Dad was fascinated by the buzz bombs, called a V-1 rocket by the Wehrmacht, and he talked a lot about them. Most of them were aimed at London, but one landed near my dad’s encampment. Dad told us of one GI who heard the buzz stop and ran out of his tent to see where it was going to hit and saw it was heading his way, so he jumped into the nearest ditch he saw – the company latrine.
“Any port in a storm, I suppose,” my dad said with a smirk, ‘but he stunk for days.”
Dad was also intrigued with the V-2 rocket, the very dangerous weapon from the laboratories of Dr. Wernher “Willy” Von Braun, later to become the head of rocket development for the United States military.

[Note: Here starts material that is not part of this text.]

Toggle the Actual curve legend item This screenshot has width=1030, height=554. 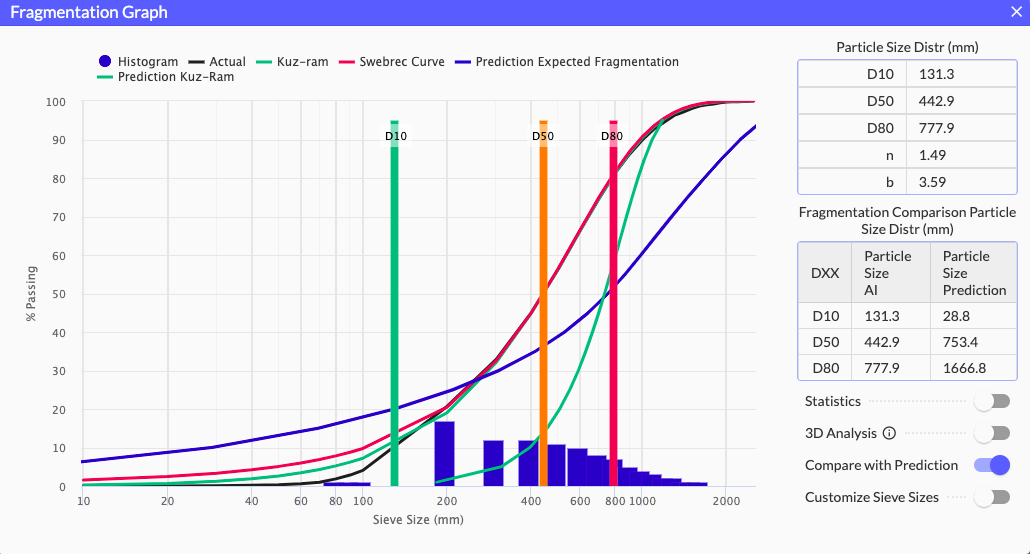click(x=217, y=62)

The V-2 were launched from mobile units in the Belgian and Dutch countryside, and posed a serious threat to London.
During this time, my dad’s unit began receiving German prisoners of war, especially any who had mechanical experience.
“The Germans loved it,” my dad said. “They got three meals a day and a warm bed, and no one was shooting at them. They were good workers and we never had to worry about them escaping or anything.”
My father’s stay in Fontaine l’Eveque was brightened further after Belgium was completely liberated and he could travel safely to Brussels, where he visited his aunt and niece. Since my dad was an officer, he requisitioned a jeep every Sunday to go for a family dinner, and his Aunt Alice, who grew up in Ridgewood, New Jersey, had married a Belgian guy in the early 1930s and was living in the city.
As I understand family history, their daughter Marthe was born in Belgium, and even though they tried to move back to the United States before the war started, American immigration wouldn’t let Alice into the country with Marthe because the kid was a Belgian national and not an American citizen.
“Not without my daughter,” was the story I heard when she was asked by family why she didn’t get out of Europe in time.
So Aunt Alice, her husband Mike and their daughter Marthe stayed in Belgium. However, Uncle Mike died of a stroke in early 1944, and Aunt Alice and Marthe had to live on their own in Brussels.
Their experience was rough. They lived across the street from Gestapo headquarters, and Aunt Alice never spoke in public because her French, even though she was completely fluent, was laced with an American accent and she knew that someone might turn her into the Germans.
Cousin Marthe was a kid and spoke as the native Belgique she is. In fact, she still speaks her English with a French accent.
Both Dad and Marthe describe the happy times when they’d meet for Sunday dinner.
“The first time your father came, I remember it so well,” Marthe told me. “I went running out the door to greet him, and I jumped up to hug him and almost knocked him over. Remember – I was a little kid and very skinny and he was an American officer and tall!”
My dad brought fresh vegetables from American army stores.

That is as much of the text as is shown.